John’s been betting on economic and stock market collapses forever. We finally got the 30% bear market he’s been prophesying for about ten years and 20,000 Dow points. Unfortunately, it only lasted like two weeks and the market immediately rebounded. That’s got to be frustrating, waiting all that time to be right and then being right for a different reason and then it comes and goes in a blink anyway…
In reading the petition, I actually think he makes some good points. I don’t see how buying the bonds of corporate issuers – bonds that are already trading – from other investors is a means toward ensuring full employment or stable prices in the real economy, the Fed’s “dual mandate.” If you tell me the Fed is directly funding systemically vital debt issuers (utilities during an energy crisis, banks during a financial panic), I might not like it, but it would at least appear to be coherent. I understand that the argument for this buying of bonds on the secondary market is “confidence,” but that seems a bit too magical and mystical to me.

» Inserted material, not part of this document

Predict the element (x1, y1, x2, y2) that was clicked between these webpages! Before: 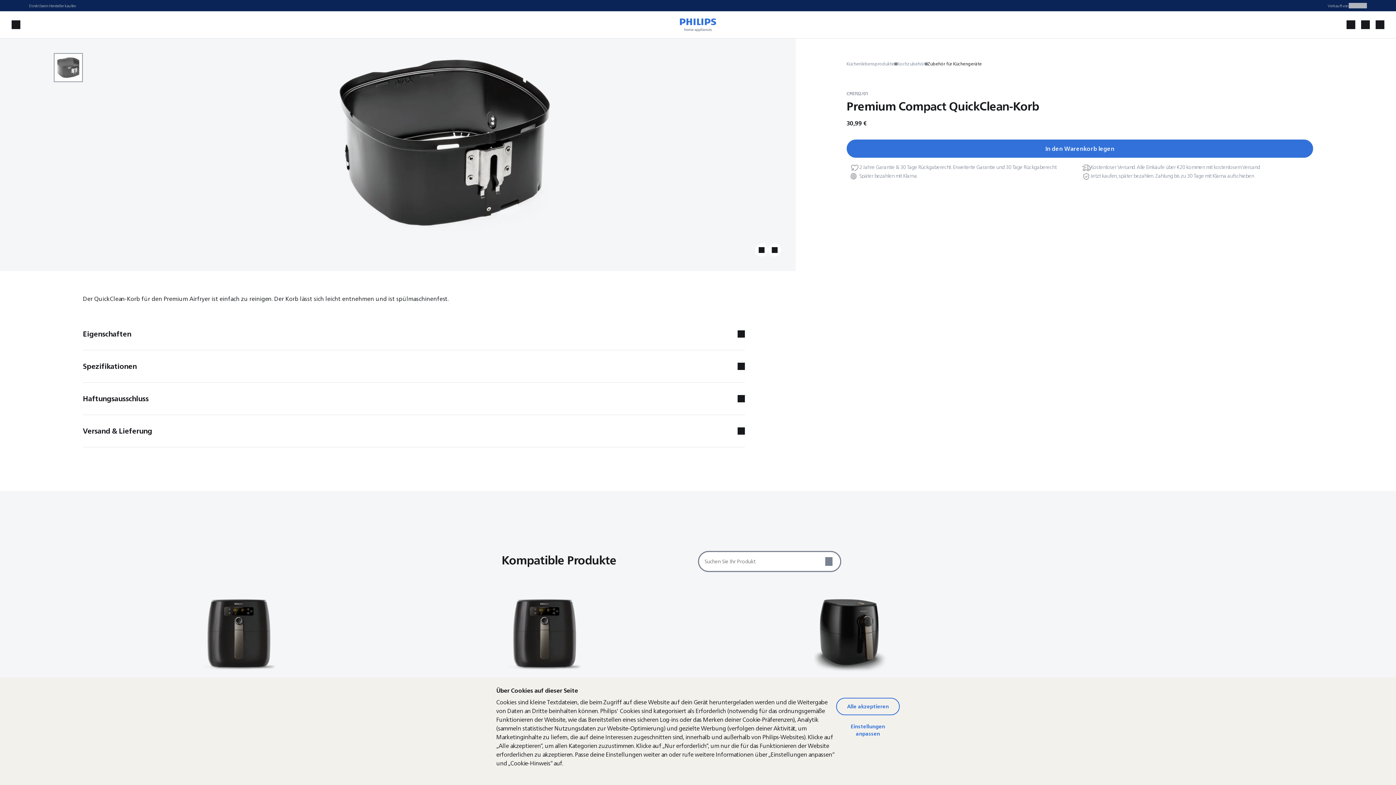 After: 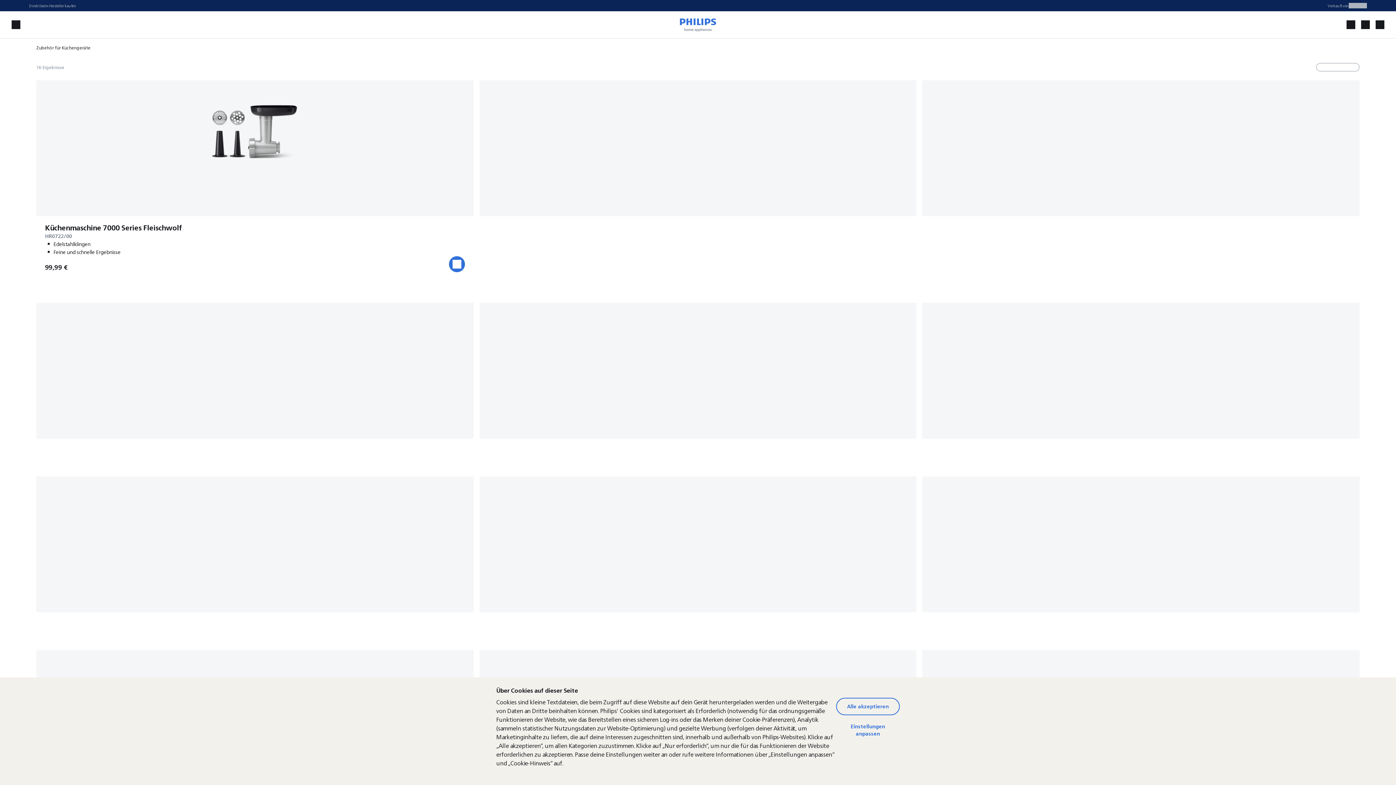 Action: bbox: (927, 60, 982, 67) label: Zubehör für Küchengeräte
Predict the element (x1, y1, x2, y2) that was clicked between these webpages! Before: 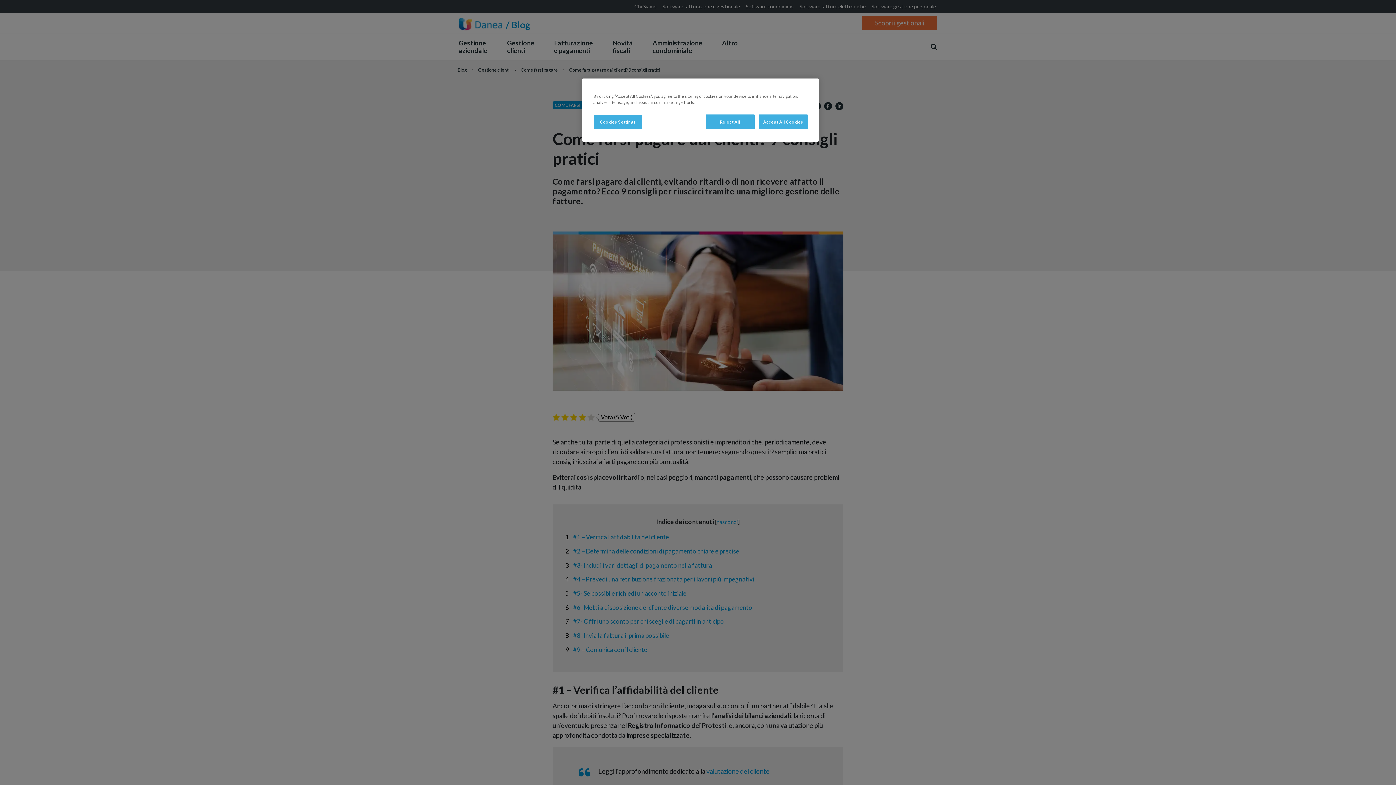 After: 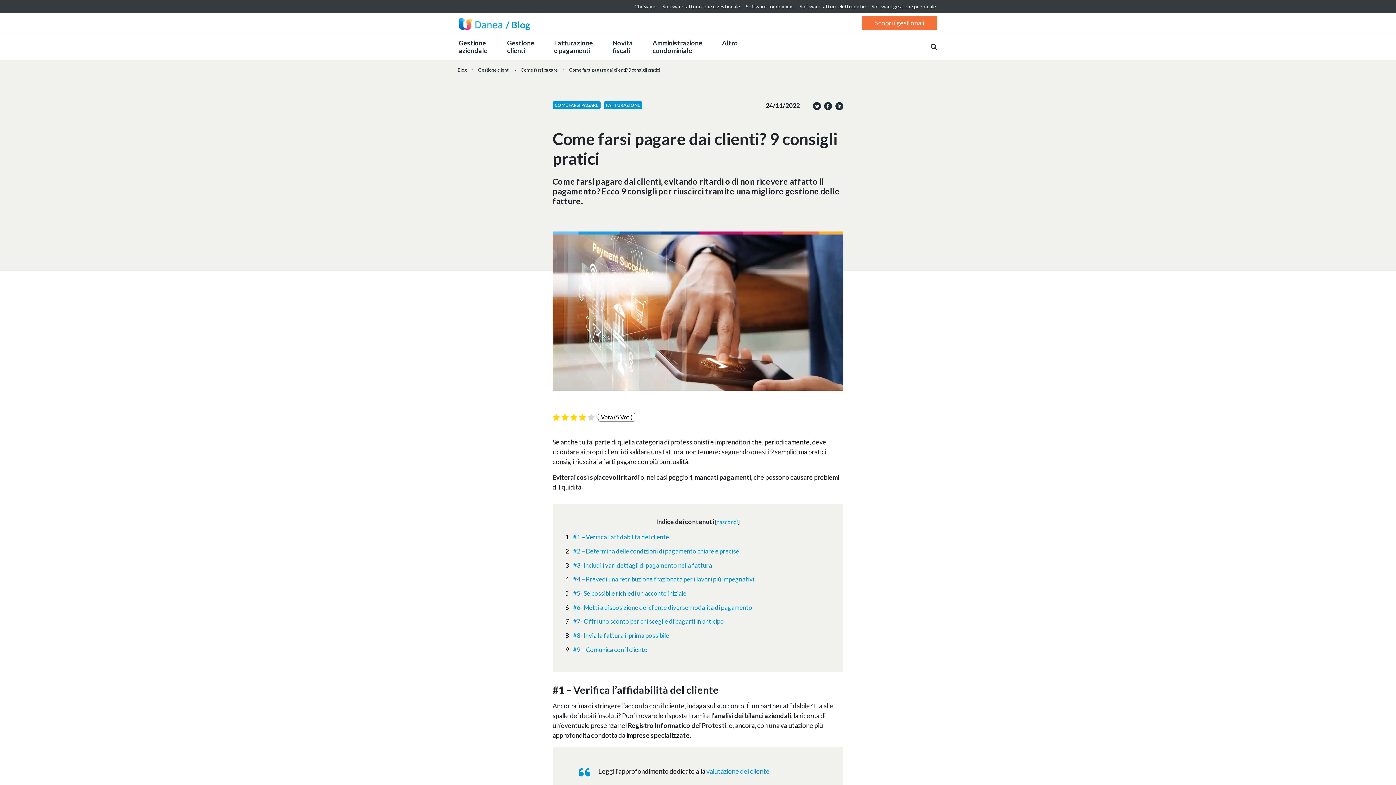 Action: bbox: (705, 114, 754, 129) label: Reject All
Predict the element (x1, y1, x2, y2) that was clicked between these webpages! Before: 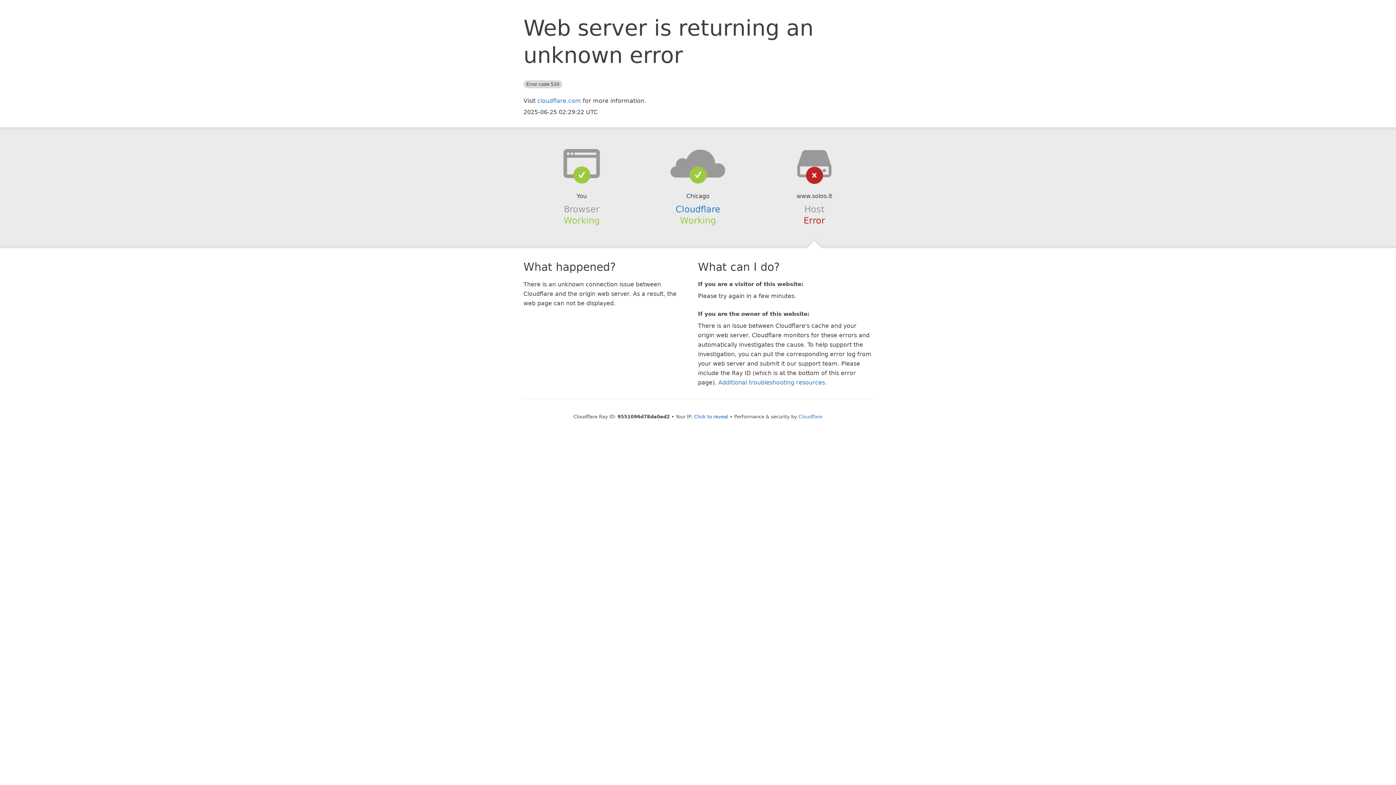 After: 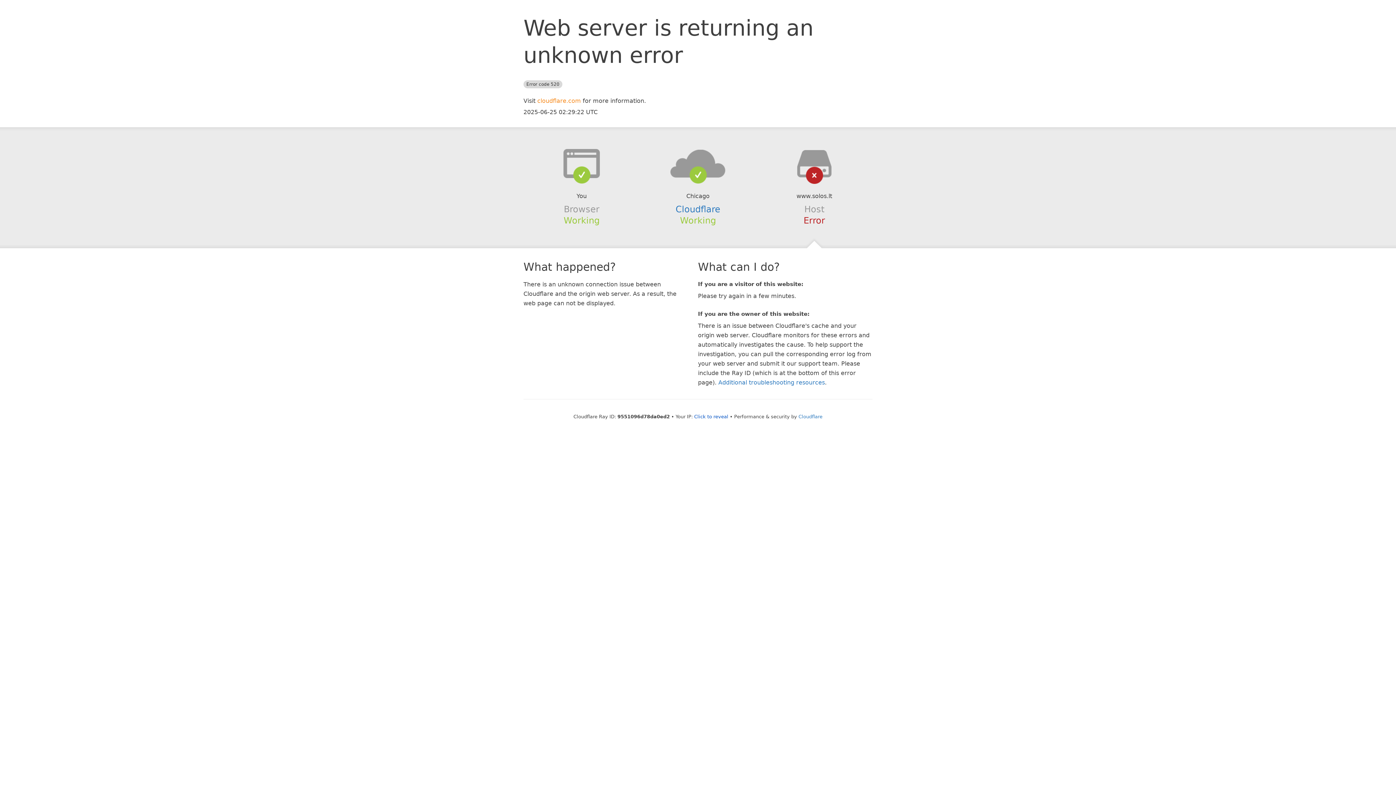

One of the interesting things about the situation we’re in is that there’s something to hate in here for everyone: Conservatives distrust central authorities and are suspicious of institutions with the power to create and invest money. They also pretend to dislike a growing Fed balance sheet and larger debts and deficits – despite the fact this is the only shot their President has of getting reelected. Liberals don’t like programs that look like they’re adding to economic inequality and fueling the widening wealth gap, which is exactly what the Fed is doing (even if not deliberately). They also don’t want to see the President skate through this mess without consequences, especially if it’s “Fat Cats on Wall Street” that bail his administration out.
Should the Fed continue its program? Is it “illegal” as the petition’s author states? If not illegal, is it immoral in some way? Does it contribute to an excessively speculative environment? Does it “crowd out” private investment? Does it lead to lower potential economic growth?
It doesn’t matter. If you are an investor, then part of the investment process involves understanding (and accepting) that the Fed is one of the chess pieces on the board. And it’s like a Queen, with nearly unlimited powers. When the Fed tells you they are not going to allow the whole system to collapse, you should probably accept that and factor it into how you’re allocating. And then when they actually do “whatever it takes“, you shouldn’t act shocked or feel betrayed. They told you they were going to save the markets. They’ve done it before. They will do it again.
Anyway, read the Hussman petition here. He’s not wrong about everything he’s saying, even if he’s been wrong about market outcomes for a long time.
Oh, btw, the dollars that accrue in your investment accounts – they aren’t worth more because they were earned while the central banks were acting in alignment with your political or societal beliefs. Those dollars are worth the same amount regardless of your feelings, no more, no less.